Dick felt staggered. Although his lot had been cast with Army officers for more than three years, he had never heard any of them, save the chaplain, discuss matters of Christian faith. Yet he knew that Denton, who sat beside him, smiling with friendly eyes, was talking from full conviction.

“You've made me see my present predicament in a somewhat different light, sir,” Dick stammered.

“Prescott, I have knocked about in a good deal of rough life since I was graduated from here, but I have full faith that every upright and honorable man is ultimately safe under Heaven's justice. So have you, or I am mistaken in you. Why not buck up, and make up your mind to go through your hard rub here firm in the conviction that this is only a passing cloud that is certain to be dispelled? Why not stick, like a man of faith and honor? Now, as officer in charge, I will inform you that you should take a letter of resignation to the adjutant's office, and hand it to that officer in person.”

As your friend, I suggest that you give me your letter, with your permission to destroy it.”

“Here is the letter, Mr. Denton.”

“Thank you, my boy. You may see what I do with it.”

Rising, Lieutenant Denton crossed to an open fire that was burning low. He laid the envelope across the embers.

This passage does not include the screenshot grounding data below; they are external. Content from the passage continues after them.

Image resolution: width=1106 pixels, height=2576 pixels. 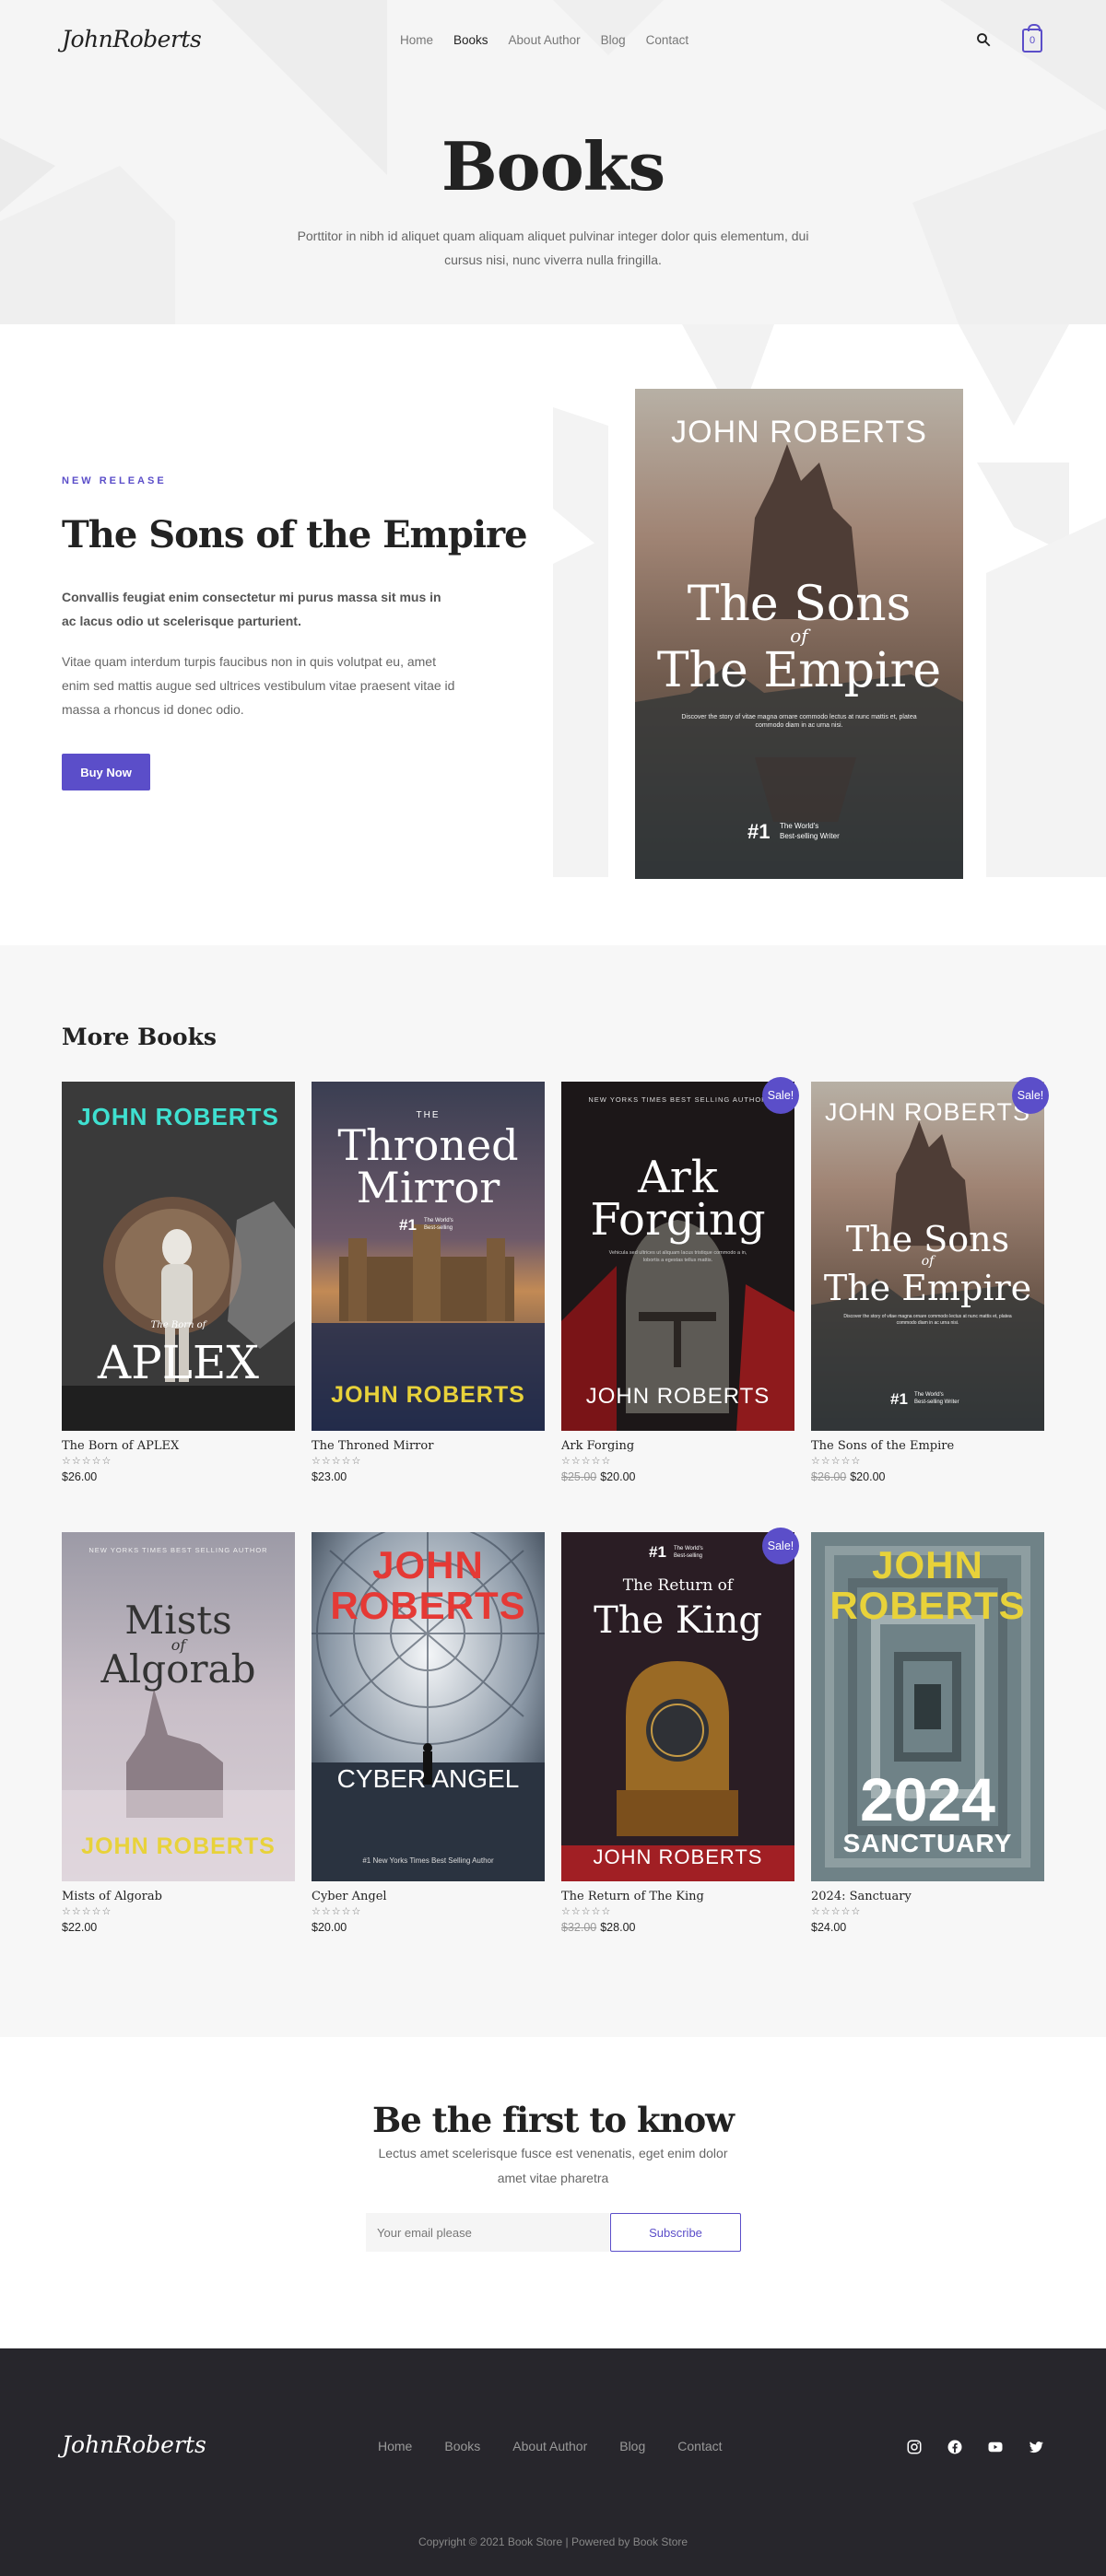 What do you see at coordinates (80, 1927) in the screenshot?
I see `product-price: $22.00` at bounding box center [80, 1927].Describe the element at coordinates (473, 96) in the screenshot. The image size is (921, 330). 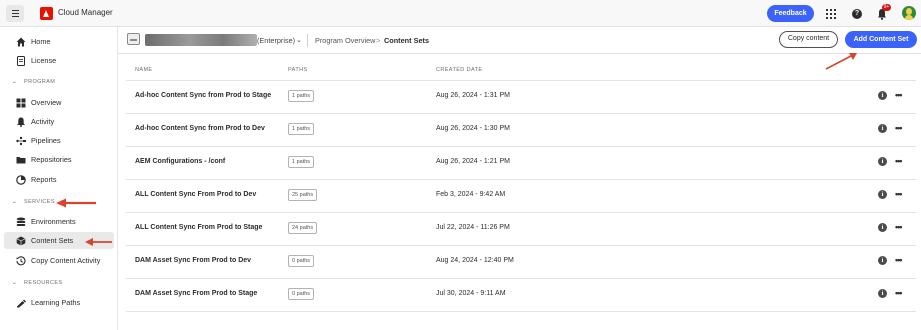
I see `created-date: Aug 26, 2024 - 1:31 PM` at that location.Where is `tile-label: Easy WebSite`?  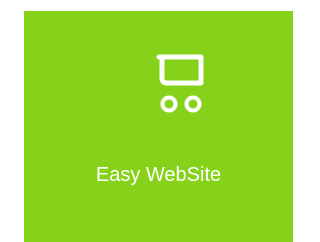
tile-label: Easy WebSite is located at coordinates (158, 175).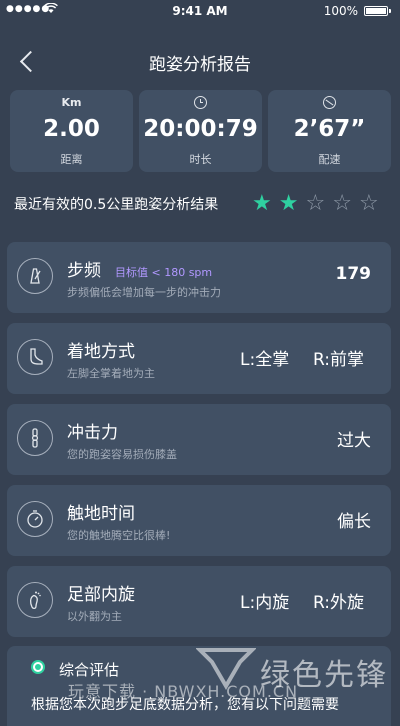 This screenshot has height=726, width=400. What do you see at coordinates (35, 438) in the screenshot?
I see `knee-icon` at bounding box center [35, 438].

Prescott, too, rose, feeling that the interview was at an end.

“Just a moment more of friendly conversation, Prescott,” continued the lieutenant, coming forward and taking the cadet's hand. “I want you to remember that you are not to write or send in any other letter of resignation until you have first talked it over with me. And I want you to remember that a soldier should be a man of faith as well as of honor. Further, Prescott, you may feel yourself wholly at liberty to explain, at any time, what your orders from me were that led to your catching and reporting Mr. Jordan.”

“Thank you, sir; but I'm afraid I shan't be asked for any further explanations.”

“Seek me, at any time, if there is anything you wish to ask me, or anything that puzzles you.”

“Yes, sir; thank you.”

Dick had again placed his fatigue cap on his head, and was standing rigidly at attention. They were once more tactical officer and cadet.

“That is all, Mr. Prescott, and I am very glad that you came to see me,” continued the officer in charge.

Prescott saluted, received the officer's acknowledging salute, turned and left the office.

A minute later he was allowing good old Greg to pump the details of that interview out of him.

“Say,” muttered Cadet Holmes, staring soberly at his chum, “an officer like Lieutenant Denton can put a different look on things, can't be?”

“He certainly can, Greg.”

“I'm not going to be fresh, while I'm a cadet,” continued Holmes. “But when I'm an officer I'm going to seek Mr. Denton and ask him to be my friend, too!”